Note: This is not production ready and is solely created for discussion points throughout the article.


Deploying

Note: You will need your own domain setup on AWS Route53.

We will deploy through the pipeline for feature-dev, staging and production, and also allow developers to use ephemeral environments based on their current pr number for quick dev environments (as discussed in the article).


Deploying the pipeline

Firstly, we need to add the GitHub secret to AWS Secrets Manager in a secret called github-token as described here: https://docs.aws.amazon.com/cdk/api/v2/docs/aws-cdk-lib.pipelines.GitHubSourceOptions.html

To deploy the pipeline please run: npm run deploy:pipeline after adding your own account IDs in the pipeline-types.ts file.
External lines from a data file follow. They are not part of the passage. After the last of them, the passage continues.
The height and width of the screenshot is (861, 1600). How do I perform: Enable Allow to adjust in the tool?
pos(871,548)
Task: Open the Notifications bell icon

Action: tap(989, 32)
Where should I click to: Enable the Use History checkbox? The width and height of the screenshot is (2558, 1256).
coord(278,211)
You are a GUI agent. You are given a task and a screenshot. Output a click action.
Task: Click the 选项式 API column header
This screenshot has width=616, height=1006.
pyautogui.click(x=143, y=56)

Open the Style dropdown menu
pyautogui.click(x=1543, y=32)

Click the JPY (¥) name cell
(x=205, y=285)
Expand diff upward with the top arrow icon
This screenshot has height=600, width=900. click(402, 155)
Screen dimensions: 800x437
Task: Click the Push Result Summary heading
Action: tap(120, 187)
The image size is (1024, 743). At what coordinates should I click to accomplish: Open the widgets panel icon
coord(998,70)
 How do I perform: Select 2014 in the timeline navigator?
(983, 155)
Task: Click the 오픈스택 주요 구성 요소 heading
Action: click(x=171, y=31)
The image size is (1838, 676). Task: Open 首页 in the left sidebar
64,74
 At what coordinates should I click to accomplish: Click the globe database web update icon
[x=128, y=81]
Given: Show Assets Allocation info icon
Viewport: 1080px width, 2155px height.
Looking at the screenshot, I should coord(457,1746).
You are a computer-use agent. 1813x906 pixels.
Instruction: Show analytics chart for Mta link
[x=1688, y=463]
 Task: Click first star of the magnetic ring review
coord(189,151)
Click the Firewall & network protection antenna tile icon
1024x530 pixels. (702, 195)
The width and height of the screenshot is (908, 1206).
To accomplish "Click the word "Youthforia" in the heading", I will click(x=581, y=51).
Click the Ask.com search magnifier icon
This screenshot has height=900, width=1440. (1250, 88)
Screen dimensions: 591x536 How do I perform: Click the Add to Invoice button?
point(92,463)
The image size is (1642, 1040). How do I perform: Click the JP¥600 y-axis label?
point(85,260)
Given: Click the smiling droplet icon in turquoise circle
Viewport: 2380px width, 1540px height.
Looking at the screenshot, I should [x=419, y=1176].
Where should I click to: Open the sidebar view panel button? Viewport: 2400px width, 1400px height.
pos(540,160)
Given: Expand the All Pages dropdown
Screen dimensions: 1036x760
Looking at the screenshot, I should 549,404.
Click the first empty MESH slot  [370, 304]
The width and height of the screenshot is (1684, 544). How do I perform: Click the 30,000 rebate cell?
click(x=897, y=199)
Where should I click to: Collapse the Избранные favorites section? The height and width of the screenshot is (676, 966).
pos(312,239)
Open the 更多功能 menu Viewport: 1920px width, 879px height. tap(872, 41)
Note: to destroy please use the `npm run remove:pipeline' script


Deploying an ephemeral environment

To deploy a developer ephemeral environment:

  1. Update the .env file and change the PR_NUMBER variable value.
  2. Run the following command passing in your PR_NUMBER (example for 'PR-123' below):
cdk deploy ServerlessPro/Develop-PR-123/StatefulStack ServerlessPro/Develop-PR-123/StatelessStack --profile=featuredev

Note: There is an example of this and the tear down in the package.json file for reference. This could easily be scripted.